This exercise calls for printing every record exactly once more.

--- Dataset Enclosed Below ---

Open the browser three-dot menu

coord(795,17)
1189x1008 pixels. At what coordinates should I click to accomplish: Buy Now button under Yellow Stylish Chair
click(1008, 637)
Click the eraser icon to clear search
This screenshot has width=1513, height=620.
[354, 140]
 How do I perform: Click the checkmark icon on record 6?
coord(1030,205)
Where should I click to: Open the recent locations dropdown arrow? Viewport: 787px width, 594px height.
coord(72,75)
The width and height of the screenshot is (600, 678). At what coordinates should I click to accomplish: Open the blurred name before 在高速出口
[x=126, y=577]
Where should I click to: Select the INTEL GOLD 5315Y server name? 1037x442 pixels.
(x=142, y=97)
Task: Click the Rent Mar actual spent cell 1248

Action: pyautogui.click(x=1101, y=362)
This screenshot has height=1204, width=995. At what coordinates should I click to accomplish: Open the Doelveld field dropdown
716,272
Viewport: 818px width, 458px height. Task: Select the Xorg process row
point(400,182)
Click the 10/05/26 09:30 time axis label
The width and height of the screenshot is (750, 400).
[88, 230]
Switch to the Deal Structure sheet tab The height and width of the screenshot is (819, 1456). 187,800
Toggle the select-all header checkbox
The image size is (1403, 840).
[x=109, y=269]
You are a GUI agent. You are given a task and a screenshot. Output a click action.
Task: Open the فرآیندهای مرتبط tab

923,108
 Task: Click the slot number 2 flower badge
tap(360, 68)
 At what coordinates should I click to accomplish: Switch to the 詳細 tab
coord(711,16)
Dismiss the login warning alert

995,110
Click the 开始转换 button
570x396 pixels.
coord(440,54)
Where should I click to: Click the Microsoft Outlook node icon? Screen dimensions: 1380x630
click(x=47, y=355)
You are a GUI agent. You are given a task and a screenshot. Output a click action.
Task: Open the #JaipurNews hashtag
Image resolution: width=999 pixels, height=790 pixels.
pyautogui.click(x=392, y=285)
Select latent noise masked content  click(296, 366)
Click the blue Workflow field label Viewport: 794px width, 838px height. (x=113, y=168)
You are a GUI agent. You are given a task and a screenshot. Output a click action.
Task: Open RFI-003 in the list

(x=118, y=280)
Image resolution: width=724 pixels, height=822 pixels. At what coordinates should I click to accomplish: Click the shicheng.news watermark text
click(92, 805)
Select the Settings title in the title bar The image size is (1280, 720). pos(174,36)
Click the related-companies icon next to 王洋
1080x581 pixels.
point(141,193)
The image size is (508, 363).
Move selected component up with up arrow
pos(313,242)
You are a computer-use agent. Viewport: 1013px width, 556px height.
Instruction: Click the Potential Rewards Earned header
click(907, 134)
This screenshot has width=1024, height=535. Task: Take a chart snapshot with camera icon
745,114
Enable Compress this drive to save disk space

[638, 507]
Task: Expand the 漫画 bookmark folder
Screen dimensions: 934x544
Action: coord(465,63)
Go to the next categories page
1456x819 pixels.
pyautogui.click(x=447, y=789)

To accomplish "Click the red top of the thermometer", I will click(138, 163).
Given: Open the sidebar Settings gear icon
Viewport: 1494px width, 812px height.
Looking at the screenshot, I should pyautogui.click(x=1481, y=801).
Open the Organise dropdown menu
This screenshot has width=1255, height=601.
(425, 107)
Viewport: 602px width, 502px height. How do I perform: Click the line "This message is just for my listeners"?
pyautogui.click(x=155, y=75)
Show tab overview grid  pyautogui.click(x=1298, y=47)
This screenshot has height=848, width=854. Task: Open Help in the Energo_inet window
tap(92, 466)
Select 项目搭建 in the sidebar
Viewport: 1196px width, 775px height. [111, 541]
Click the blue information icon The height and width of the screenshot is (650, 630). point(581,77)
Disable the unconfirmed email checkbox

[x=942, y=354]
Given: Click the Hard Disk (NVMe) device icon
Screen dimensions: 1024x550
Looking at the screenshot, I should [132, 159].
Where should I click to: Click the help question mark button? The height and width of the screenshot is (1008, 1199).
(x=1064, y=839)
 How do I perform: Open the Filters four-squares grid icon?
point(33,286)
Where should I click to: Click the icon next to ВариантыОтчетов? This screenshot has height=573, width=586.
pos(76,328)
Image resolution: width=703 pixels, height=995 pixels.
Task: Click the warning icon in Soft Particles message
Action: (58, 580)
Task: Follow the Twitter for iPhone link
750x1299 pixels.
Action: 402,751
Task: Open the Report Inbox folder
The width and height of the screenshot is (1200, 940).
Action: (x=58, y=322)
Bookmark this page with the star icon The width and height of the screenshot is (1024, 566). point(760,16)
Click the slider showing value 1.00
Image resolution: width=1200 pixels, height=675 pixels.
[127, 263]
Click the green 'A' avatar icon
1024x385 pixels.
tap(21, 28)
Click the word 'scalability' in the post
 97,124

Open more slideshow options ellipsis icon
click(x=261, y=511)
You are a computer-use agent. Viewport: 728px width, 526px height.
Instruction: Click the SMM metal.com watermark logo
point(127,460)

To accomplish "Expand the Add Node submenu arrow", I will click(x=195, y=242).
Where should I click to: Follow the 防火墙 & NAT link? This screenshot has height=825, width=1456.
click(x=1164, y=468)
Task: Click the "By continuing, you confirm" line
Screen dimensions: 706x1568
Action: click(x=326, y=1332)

--- End of Enclosed Dataset ---

● **Answer to this task**
Open the browser three-dot menu

coord(795,17)
1189x1008 pixels. At what coordinates should I click to accomplish: Buy Now button under Yellow Stylish Chair
click(1008, 637)
Click the eraser icon to clear search
This screenshot has width=1513, height=620.
[354, 140]
 How do I perform: Click the checkmark icon on record 6?
coord(1030,205)
Where should I click to: Open the recent locations dropdown arrow? Viewport: 787px width, 594px height.
coord(72,75)
The width and height of the screenshot is (600, 678). At what coordinates should I click to accomplish: Open the blurred name before 在高速出口
[x=126, y=577]
Where should I click to: Select the INTEL GOLD 5315Y server name? 1037x442 pixels.
(x=142, y=97)
Task: Click the Rent Mar actual spent cell 1248

Action: pyautogui.click(x=1101, y=362)
This screenshot has height=1204, width=995. At what coordinates should I click to accomplish: Open the Doelveld field dropdown
716,272
Viewport: 818px width, 458px height. Task: Select the Xorg process row
point(400,182)
Click the 10/05/26 09:30 time axis label
The width and height of the screenshot is (750, 400).
[88, 230]
Switch to the Deal Structure sheet tab The height and width of the screenshot is (819, 1456). 187,800
Toggle the select-all header checkbox
The image size is (1403, 840).
[x=109, y=269]
You are a GUI agent. You are given a task and a screenshot. Output a click action.
Task: Open the فرآیندهای مرتبط tab

923,108
 Task: Click the slot number 2 flower badge
tap(360, 68)
 At what coordinates should I click to accomplish: Switch to the 詳細 tab
coord(711,16)
Dismiss the login warning alert

995,110
Click the 开始转换 button
570x396 pixels.
coord(440,54)
Where should I click to: Click the Microsoft Outlook node icon? Screen dimensions: 1380x630
click(x=47, y=355)
You are a GUI agent. You are given a task and a screenshot. Output a click action.
Task: Open the #JaipurNews hashtag
Image resolution: width=999 pixels, height=790 pixels.
pyautogui.click(x=392, y=285)
Select latent noise masked content  click(296, 366)
Click the blue Workflow field label Viewport: 794px width, 838px height. (x=113, y=168)
You are a GUI agent. You are given a task and a screenshot. Output a click action.
Task: Open RFI-003 in the list

(x=118, y=280)
Image resolution: width=724 pixels, height=822 pixels. At what coordinates should I click to accomplish: Click the shicheng.news watermark text
click(92, 805)
Select the Settings title in the title bar The image size is (1280, 720). pos(174,36)
Click the related-companies icon next to 王洋
1080x581 pixels.
point(141,193)
The image size is (508, 363).
Move selected component up with up arrow
pos(313,242)
You are a computer-use agent. Viewport: 1013px width, 556px height.
Instruction: Click the Potential Rewards Earned header
click(907, 134)
This screenshot has width=1024, height=535. Task: Take a chart snapshot with camera icon
745,114
Enable Compress this drive to save disk space

[638, 507]
Task: Expand the 漫画 bookmark folder
Screen dimensions: 934x544
Action: coord(465,63)
Go to the next categories page
1456x819 pixels.
pyautogui.click(x=447, y=789)

To accomplish "Click the red top of the thermometer", I will click(138, 163).
Given: Open the sidebar Settings gear icon
Viewport: 1494px width, 812px height.
Looking at the screenshot, I should pyautogui.click(x=1481, y=801).
Open the Organise dropdown menu
This screenshot has width=1255, height=601.
(425, 107)
Viewport: 602px width, 502px height. How do I perform: Click the line "This message is just for my listeners"?
pyautogui.click(x=155, y=75)
Show tab overview grid  pyautogui.click(x=1298, y=47)
This screenshot has height=848, width=854. Task: Open Help in the Energo_inet window
tap(92, 466)
Select 项目搭建 in the sidebar
Viewport: 1196px width, 775px height. [111, 541]
Click the blue information icon The height and width of the screenshot is (650, 630). point(581,77)
Disable the unconfirmed email checkbox

[x=942, y=354]
Given: Click the Hard Disk (NVMe) device icon
Screen dimensions: 1024x550
Looking at the screenshot, I should [132, 159].
Where should I click to: Click the help question mark button? The height and width of the screenshot is (1008, 1199).
(x=1064, y=839)
 How do I perform: Open the Filters four-squares grid icon?
point(33,286)
Where should I click to: Click the icon next to ВариантыОтчетов? This screenshot has height=573, width=586.
pos(76,328)
Image resolution: width=703 pixels, height=995 pixels.
Task: Click the warning icon in Soft Particles message
Action: (58, 580)
Task: Follow the Twitter for iPhone link
750x1299 pixels.
Action: 402,751
Task: Open the Report Inbox folder
The width and height of the screenshot is (1200, 940).
Action: (x=58, y=322)
Bookmark this page with the star icon The width and height of the screenshot is (1024, 566). point(760,16)
Click the slider showing value 1.00
Image resolution: width=1200 pixels, height=675 pixels.
[127, 263]
Click the green 'A' avatar icon
1024x385 pixels.
tap(21, 28)
Click the word 'scalability' in the post
 97,124

Open more slideshow options ellipsis icon
click(x=261, y=511)
You are a computer-use agent. Viewport: 728px width, 526px height.
Instruction: Click the SMM metal.com watermark logo
point(127,460)

To accomplish "Expand the Add Node submenu arrow", I will click(x=195, y=242).
Where should I click to: Follow the 防火墙 & NAT link? This screenshot has height=825, width=1456.
click(x=1164, y=468)
Task: Click the "By continuing, you confirm" line
Screen dimensions: 706x1568
Action: click(x=326, y=1332)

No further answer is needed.